> _Activity_: Scan the entries below. List each line with "Maverick".

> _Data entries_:
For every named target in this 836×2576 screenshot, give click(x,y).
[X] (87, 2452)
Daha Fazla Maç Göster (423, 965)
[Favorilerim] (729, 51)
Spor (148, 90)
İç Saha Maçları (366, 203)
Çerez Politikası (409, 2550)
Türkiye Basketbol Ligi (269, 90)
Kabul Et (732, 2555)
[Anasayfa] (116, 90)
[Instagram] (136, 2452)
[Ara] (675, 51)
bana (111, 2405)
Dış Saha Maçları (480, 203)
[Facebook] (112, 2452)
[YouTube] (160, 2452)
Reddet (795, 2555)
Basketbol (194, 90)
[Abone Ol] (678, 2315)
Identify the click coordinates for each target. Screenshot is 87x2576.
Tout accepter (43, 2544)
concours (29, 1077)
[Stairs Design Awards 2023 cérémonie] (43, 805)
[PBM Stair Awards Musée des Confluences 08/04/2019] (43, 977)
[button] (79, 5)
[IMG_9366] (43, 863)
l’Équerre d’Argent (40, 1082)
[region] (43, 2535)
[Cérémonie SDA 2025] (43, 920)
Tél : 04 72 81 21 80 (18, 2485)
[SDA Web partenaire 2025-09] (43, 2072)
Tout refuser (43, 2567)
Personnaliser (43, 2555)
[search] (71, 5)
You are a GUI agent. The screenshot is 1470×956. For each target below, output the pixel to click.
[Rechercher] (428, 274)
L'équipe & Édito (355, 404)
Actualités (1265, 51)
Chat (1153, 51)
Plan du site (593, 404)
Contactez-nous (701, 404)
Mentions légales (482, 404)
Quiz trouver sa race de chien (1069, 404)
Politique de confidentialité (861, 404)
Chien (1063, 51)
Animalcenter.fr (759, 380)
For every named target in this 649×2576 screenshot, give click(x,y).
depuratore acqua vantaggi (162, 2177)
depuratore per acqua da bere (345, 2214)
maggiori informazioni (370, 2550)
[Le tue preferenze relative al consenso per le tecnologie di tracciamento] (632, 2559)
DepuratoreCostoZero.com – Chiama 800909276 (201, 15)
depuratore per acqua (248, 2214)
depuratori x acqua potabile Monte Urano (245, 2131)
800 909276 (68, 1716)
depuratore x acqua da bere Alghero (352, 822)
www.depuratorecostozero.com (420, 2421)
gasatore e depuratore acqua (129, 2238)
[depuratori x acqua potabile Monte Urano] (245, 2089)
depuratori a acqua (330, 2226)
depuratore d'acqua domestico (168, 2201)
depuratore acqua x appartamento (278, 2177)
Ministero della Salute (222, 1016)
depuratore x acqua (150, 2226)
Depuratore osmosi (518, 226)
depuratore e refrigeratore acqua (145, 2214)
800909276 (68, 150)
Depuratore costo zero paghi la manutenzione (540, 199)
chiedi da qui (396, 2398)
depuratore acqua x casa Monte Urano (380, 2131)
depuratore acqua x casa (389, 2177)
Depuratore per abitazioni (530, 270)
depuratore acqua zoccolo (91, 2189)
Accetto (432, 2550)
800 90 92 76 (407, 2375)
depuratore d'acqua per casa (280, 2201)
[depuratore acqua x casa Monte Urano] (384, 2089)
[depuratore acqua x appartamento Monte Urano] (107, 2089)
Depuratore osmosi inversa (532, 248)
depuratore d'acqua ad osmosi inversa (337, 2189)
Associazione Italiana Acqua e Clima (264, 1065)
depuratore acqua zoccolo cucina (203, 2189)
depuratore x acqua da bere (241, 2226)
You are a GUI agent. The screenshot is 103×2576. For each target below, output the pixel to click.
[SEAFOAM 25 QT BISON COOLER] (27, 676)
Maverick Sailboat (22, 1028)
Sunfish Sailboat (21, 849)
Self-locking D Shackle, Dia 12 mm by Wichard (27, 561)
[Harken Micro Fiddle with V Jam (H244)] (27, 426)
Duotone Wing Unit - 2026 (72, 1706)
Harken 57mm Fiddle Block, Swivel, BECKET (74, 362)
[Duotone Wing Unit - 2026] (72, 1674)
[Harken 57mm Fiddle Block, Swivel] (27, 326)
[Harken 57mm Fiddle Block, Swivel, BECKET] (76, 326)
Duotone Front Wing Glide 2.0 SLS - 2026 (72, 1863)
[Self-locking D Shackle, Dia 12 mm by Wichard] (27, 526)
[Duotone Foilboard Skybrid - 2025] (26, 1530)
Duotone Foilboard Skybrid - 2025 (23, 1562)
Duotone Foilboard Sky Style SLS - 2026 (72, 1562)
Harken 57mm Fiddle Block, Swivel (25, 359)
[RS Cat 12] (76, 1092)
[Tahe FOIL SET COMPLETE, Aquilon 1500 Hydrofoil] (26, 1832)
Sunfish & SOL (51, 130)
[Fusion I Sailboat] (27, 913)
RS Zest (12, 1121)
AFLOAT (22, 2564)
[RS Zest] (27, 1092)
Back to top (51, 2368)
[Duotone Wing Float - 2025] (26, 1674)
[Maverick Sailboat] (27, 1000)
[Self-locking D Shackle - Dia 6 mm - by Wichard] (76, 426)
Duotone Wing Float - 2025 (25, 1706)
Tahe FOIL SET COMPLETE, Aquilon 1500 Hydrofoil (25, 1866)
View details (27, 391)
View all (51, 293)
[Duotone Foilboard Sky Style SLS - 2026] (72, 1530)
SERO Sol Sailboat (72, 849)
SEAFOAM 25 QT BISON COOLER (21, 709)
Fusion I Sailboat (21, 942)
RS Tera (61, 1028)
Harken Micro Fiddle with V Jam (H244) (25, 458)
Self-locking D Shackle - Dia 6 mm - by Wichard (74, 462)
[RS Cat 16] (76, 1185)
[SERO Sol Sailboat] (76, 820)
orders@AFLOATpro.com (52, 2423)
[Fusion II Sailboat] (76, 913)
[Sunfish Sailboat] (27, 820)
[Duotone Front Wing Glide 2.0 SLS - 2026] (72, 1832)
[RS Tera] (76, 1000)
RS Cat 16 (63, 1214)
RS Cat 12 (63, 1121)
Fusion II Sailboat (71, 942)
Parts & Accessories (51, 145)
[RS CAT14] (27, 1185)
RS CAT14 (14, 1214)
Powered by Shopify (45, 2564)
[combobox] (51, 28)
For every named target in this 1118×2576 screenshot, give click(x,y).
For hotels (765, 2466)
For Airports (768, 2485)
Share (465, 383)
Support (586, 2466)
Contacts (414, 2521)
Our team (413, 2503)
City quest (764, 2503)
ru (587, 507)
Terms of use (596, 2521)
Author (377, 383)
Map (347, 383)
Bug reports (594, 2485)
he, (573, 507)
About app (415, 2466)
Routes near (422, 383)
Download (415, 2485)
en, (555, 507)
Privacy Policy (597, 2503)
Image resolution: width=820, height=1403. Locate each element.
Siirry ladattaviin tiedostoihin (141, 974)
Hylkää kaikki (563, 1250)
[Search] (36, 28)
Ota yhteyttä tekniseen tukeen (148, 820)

> _Exercise output_:
Maverick Sailboat (22, 1028)
[Maverick Sailboat] (27, 1000)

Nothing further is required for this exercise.